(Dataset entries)
======
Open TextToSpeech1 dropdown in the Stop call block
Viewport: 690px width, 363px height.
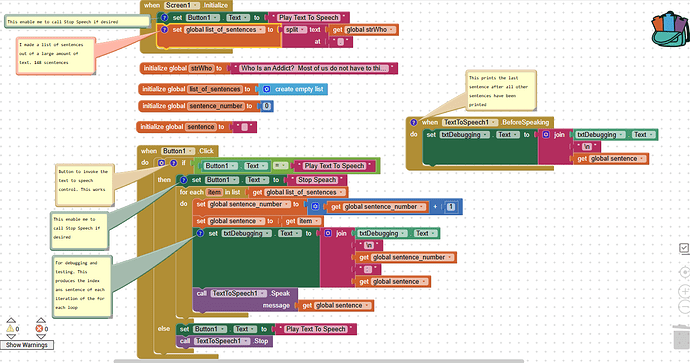pyautogui.click(x=222, y=341)
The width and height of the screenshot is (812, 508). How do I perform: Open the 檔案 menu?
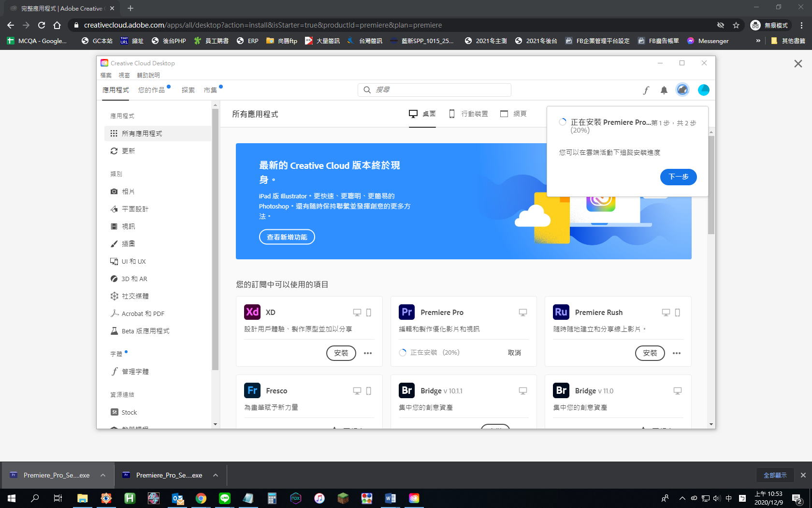[x=106, y=75]
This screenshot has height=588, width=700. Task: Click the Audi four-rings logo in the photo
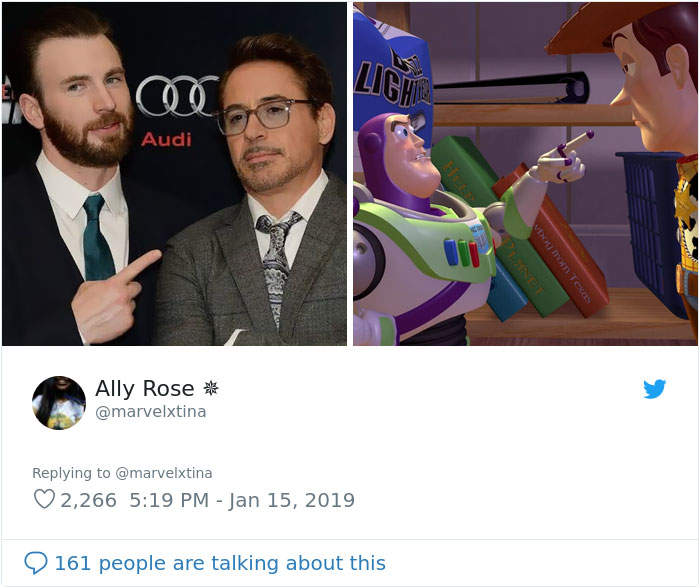[x=178, y=96]
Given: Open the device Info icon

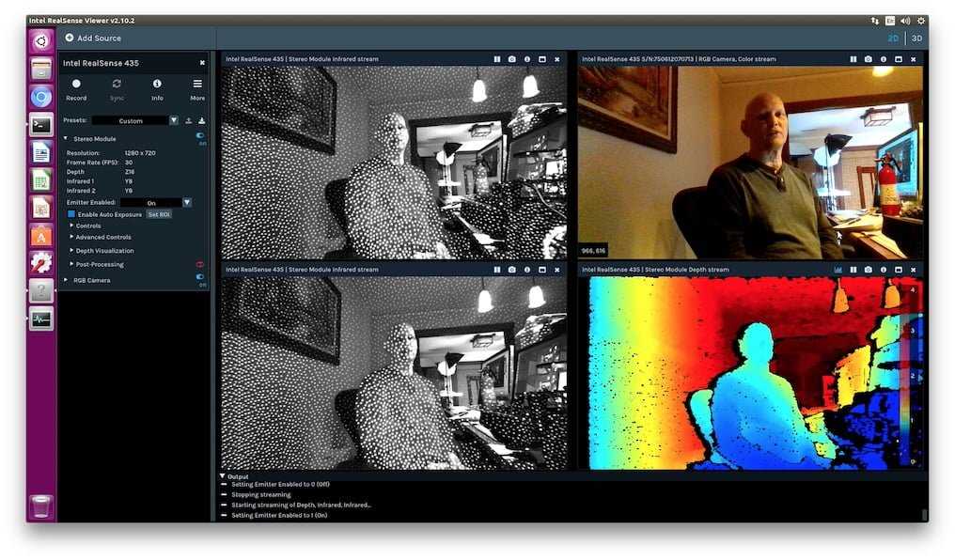Looking at the screenshot, I should pos(157,84).
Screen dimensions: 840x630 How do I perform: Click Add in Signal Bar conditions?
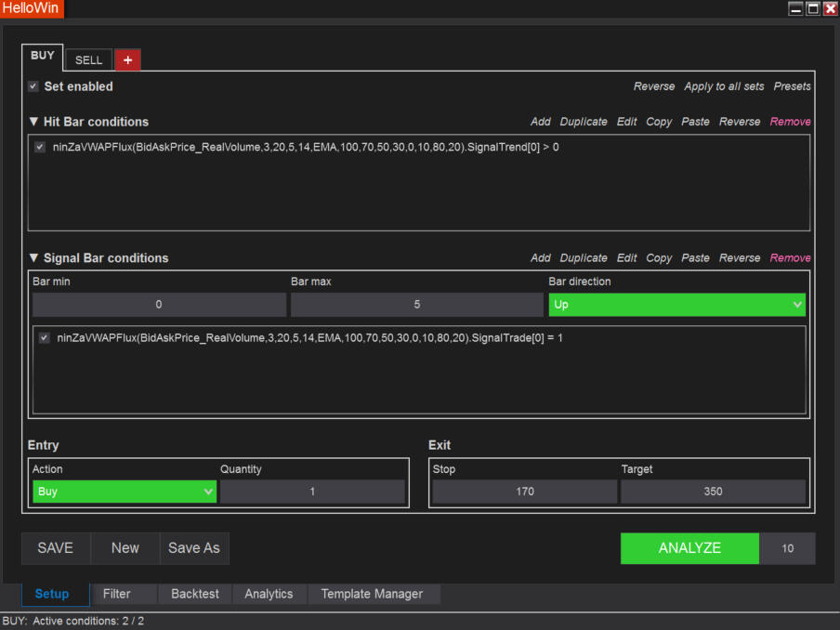point(540,258)
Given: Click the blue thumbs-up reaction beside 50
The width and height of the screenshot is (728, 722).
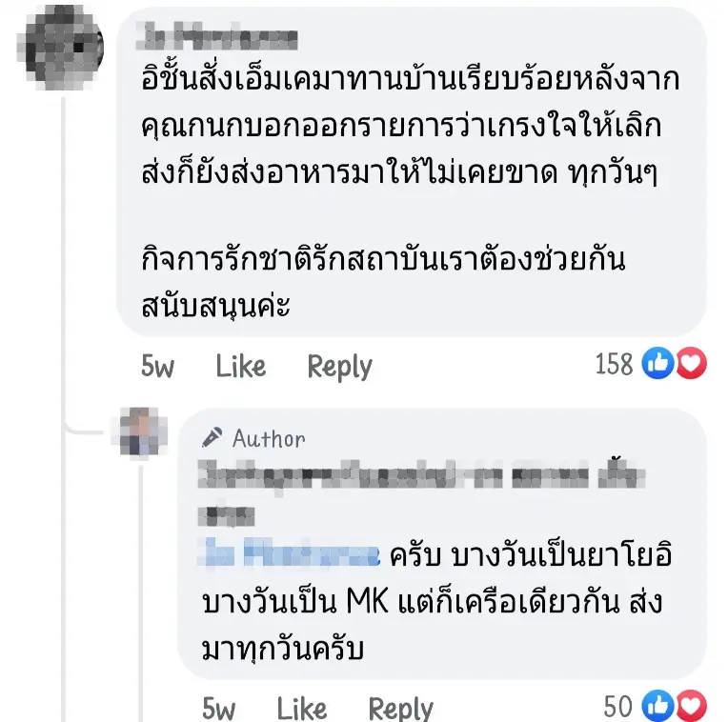Looking at the screenshot, I should (657, 706).
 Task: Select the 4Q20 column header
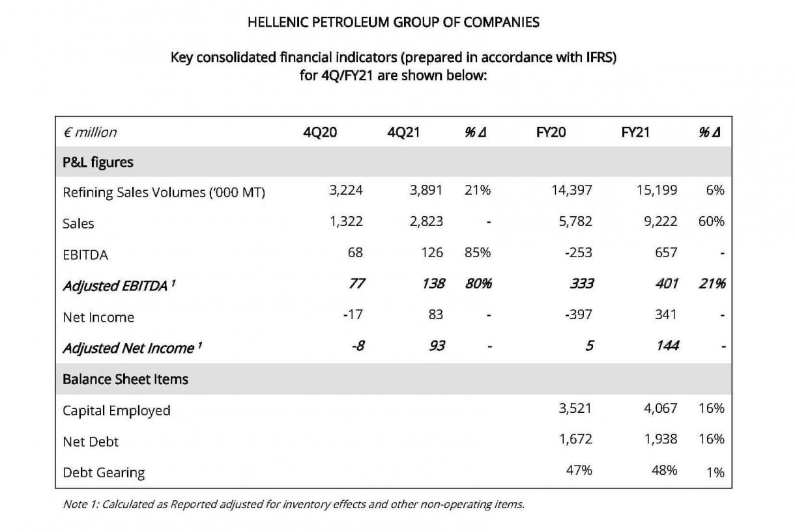pos(319,132)

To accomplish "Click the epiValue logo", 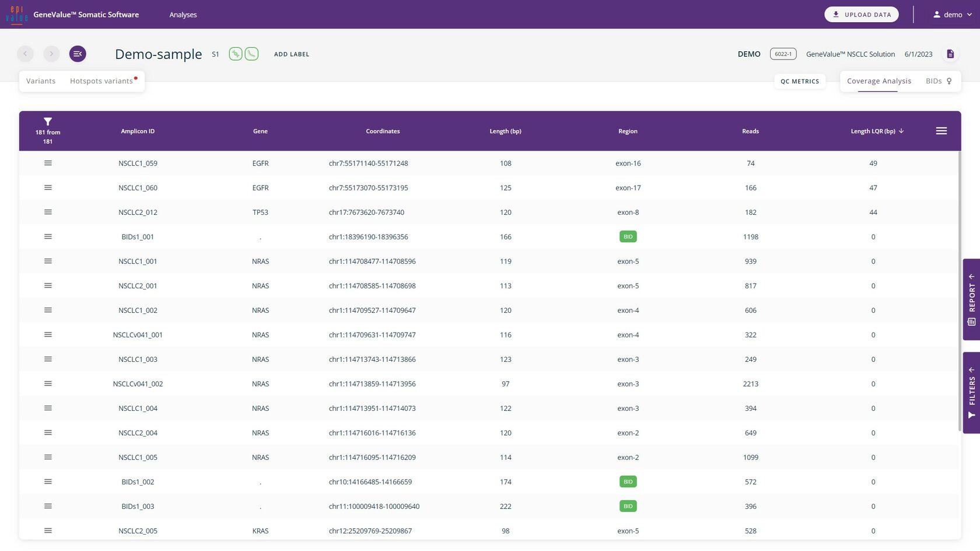I will pyautogui.click(x=16, y=15).
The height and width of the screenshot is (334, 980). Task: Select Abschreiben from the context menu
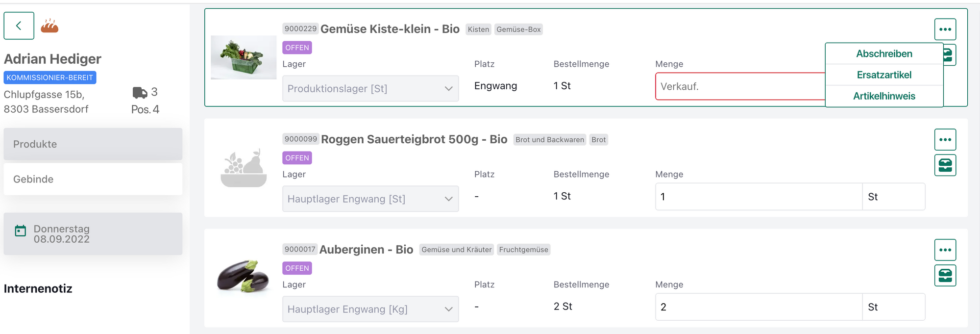tap(884, 54)
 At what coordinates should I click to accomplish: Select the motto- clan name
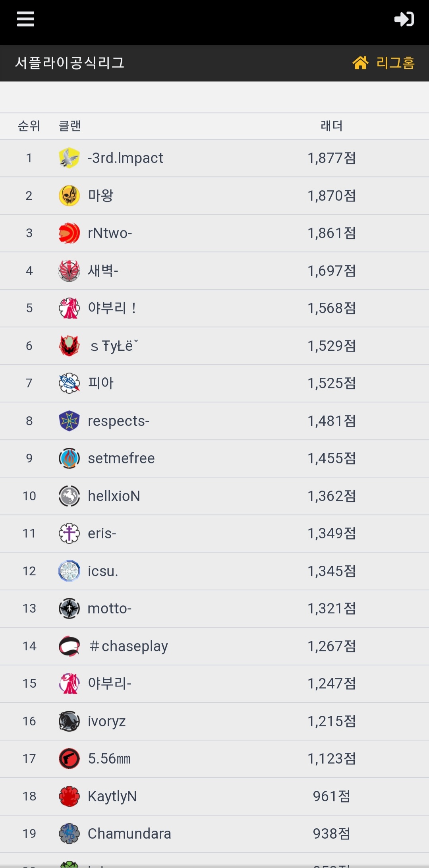109,609
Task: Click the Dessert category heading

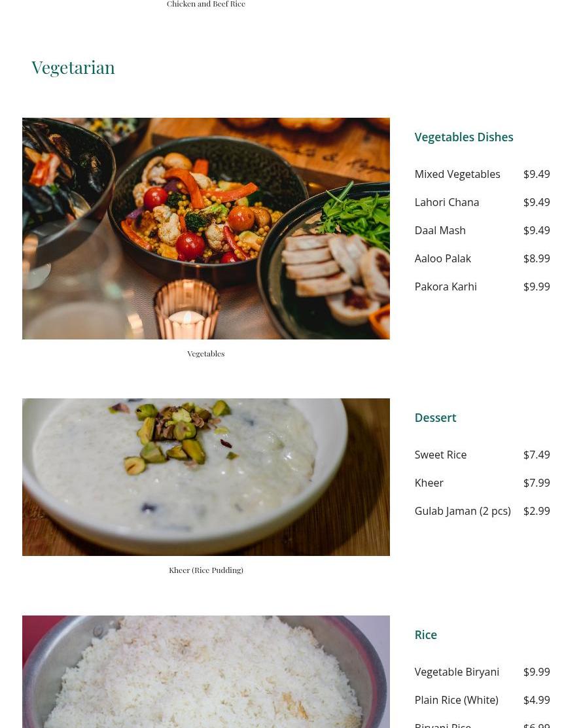Action: click(x=435, y=417)
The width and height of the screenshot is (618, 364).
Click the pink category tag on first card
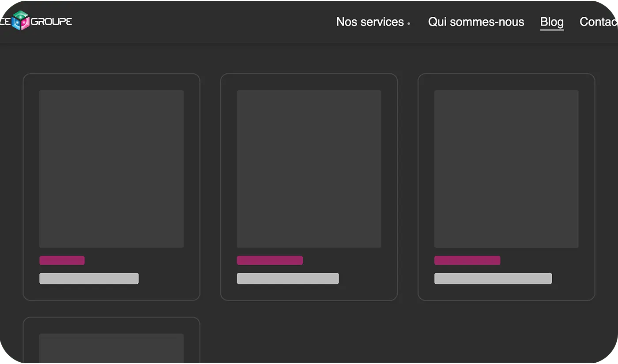pyautogui.click(x=62, y=260)
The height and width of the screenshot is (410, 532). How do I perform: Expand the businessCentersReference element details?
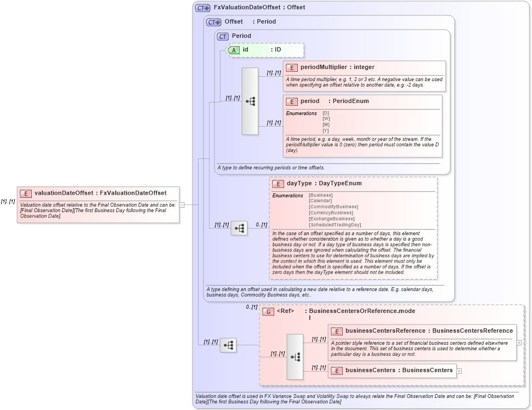click(518, 343)
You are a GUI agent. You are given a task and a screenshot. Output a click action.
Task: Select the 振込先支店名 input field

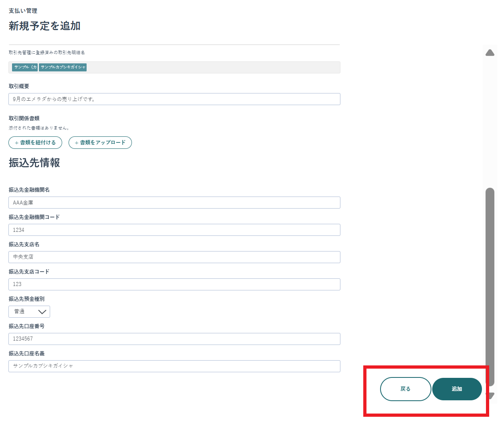pyautogui.click(x=174, y=257)
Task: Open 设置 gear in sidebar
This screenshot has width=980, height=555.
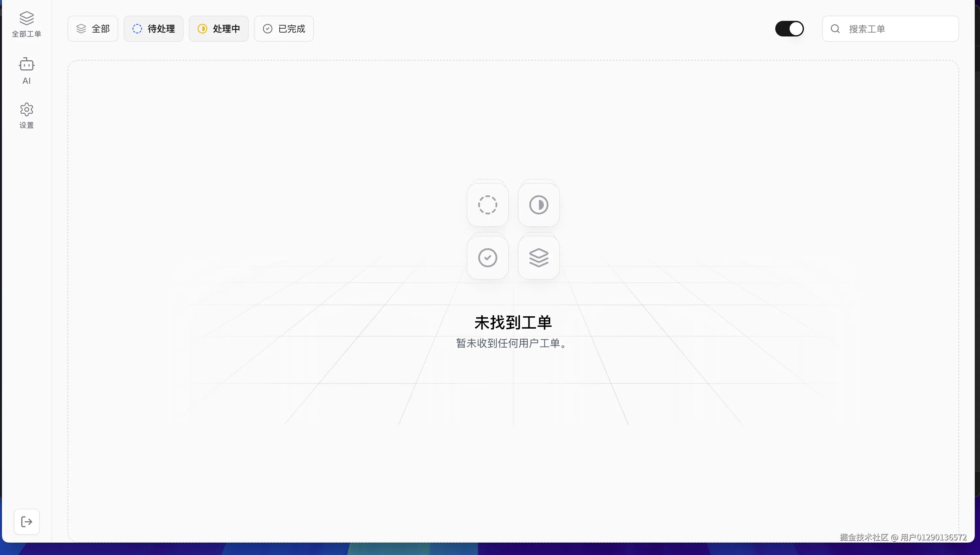Action: pyautogui.click(x=26, y=115)
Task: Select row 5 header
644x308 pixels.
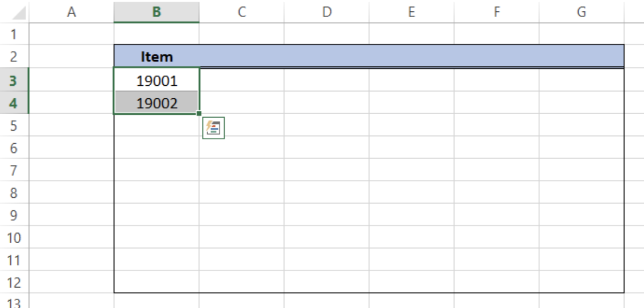Action: [x=14, y=126]
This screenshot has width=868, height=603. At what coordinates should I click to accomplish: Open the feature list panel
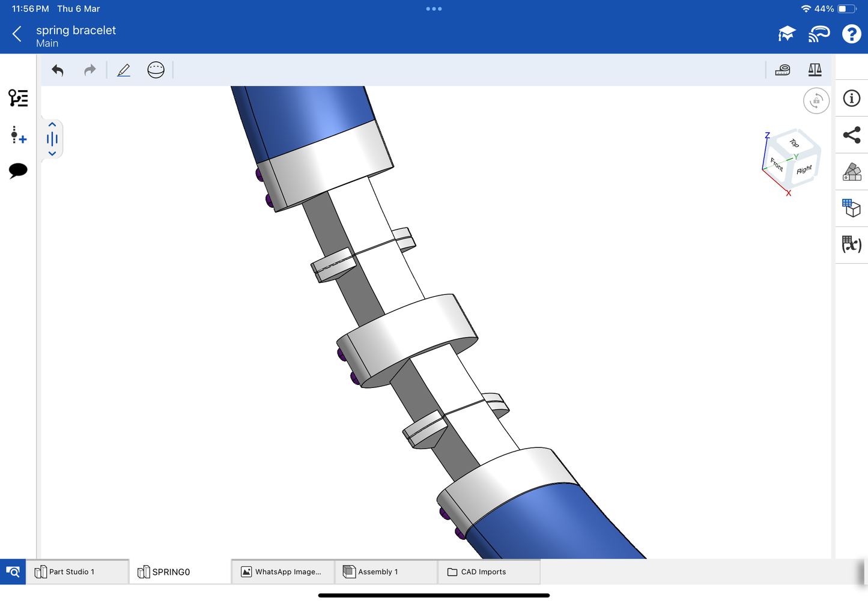coord(18,98)
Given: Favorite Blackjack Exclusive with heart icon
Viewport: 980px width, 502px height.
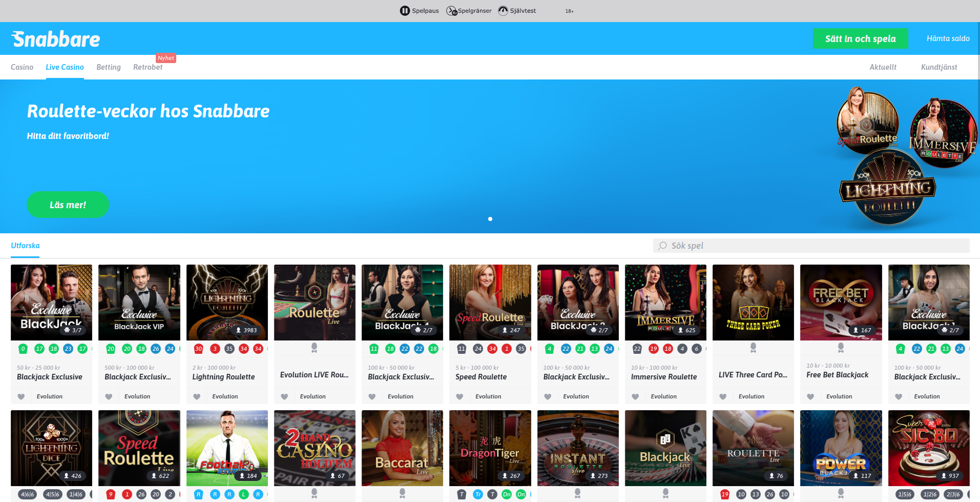Looking at the screenshot, I should pos(21,396).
======
[WHAT NEEDS TO BE DONE]
Give back exactly the lines above that run from the one with "Viewport: 690px width, 363px height." to the one with "Given: Click the", including both, with the pictures left out.

[RESULT]
Viewport: 690px width, 363px height.
pyautogui.click(x=222, y=341)
The width and height of the screenshot is (812, 508). How do I perform: Open the 檔案 menu?
[x=106, y=75]
This screenshot has height=588, width=700. Task: Click the Audi four-rings logo in the photo
[x=178, y=96]
Given: Open the device Info icon

Looking at the screenshot, I should pos(157,84).
Screen dimensions: 840x630 How do I perform: Click Add in Signal Bar conditions?
point(540,258)
Given: Click the blue thumbs-up reaction beside 50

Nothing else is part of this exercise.